COVID-19 pandemic has demonstrated a need to reconsider the objectives of ventilation in buildings indicating the need to include the removal of airborne pathogens. A respiratory infection-based outdoor air ventilation model (equation) developed in this study can be applied in standards to complement the existing ventilation criteria and design rooms with a low infection risk. The new ventilation equation allows calculating the required ventilation rate at a given probability of infection and quanta emission rate. This ventilation rate is expressed as the rate per infected person (or room with one infected person). This is different from the commonly calculated rates depending on the number of occupants.

To estimate a low-risk ventilation rate, the event reproduction number was used. Category I ventilation satisfied the required ventilation rates in many, but not all type of spaces.
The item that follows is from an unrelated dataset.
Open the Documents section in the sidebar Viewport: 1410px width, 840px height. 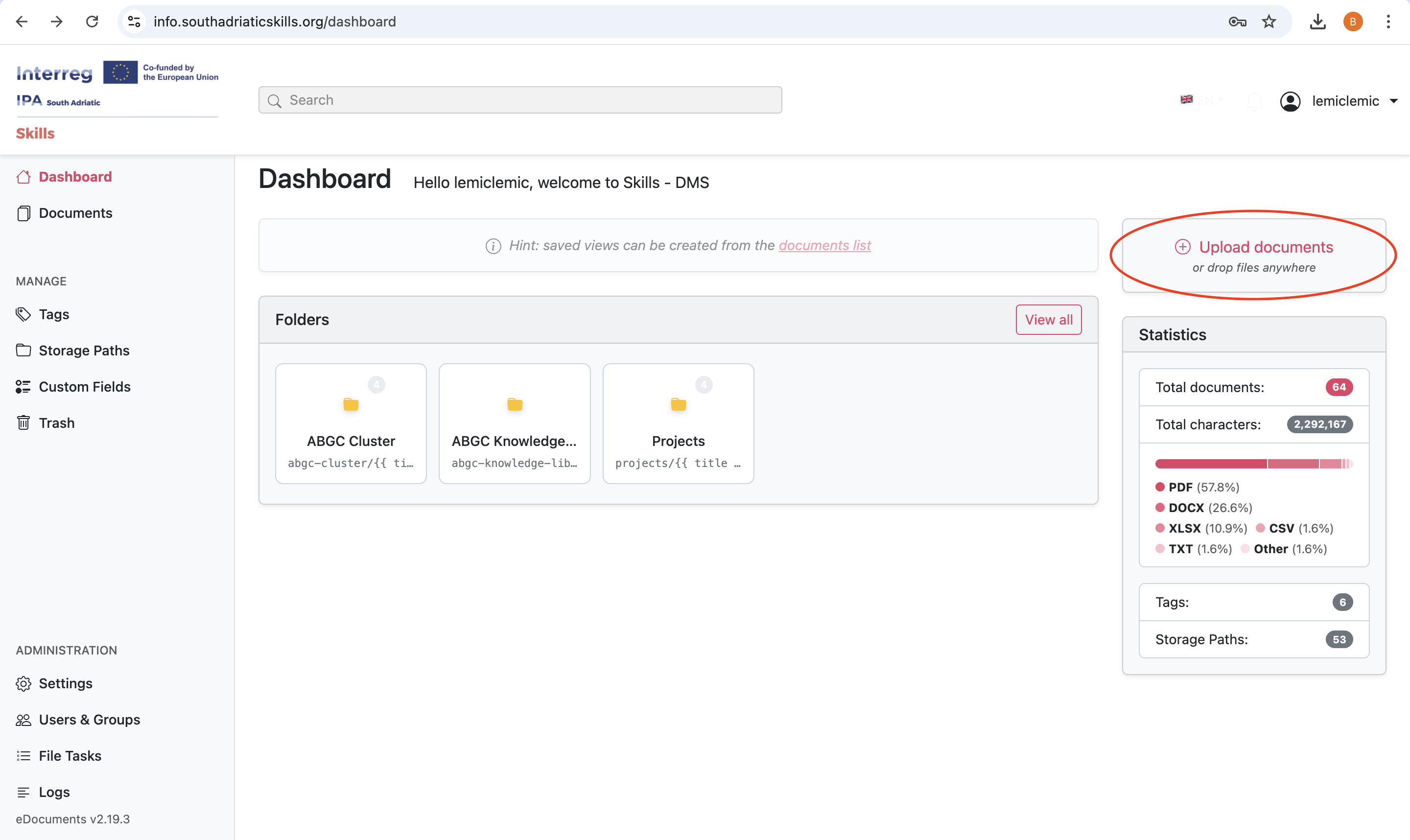tap(75, 213)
The smallest required ventilation rates were about 80 L/s in the 6-person open plan office and the 10-person meeting room and about 100 L/s in the 2-person office. In rooms with a higher number of occupants, the required ventilation rates were higher. The large variation in the calculated case studies made it impossible to provide a simple rule of thumb for required ventilation rates and demonstrated the need to apply the developed ventilation design method.

Declaration of competing interest

The authors declare that they have no known competing financial interests or personal relationships that could have appeared to influence the work reported in this paper.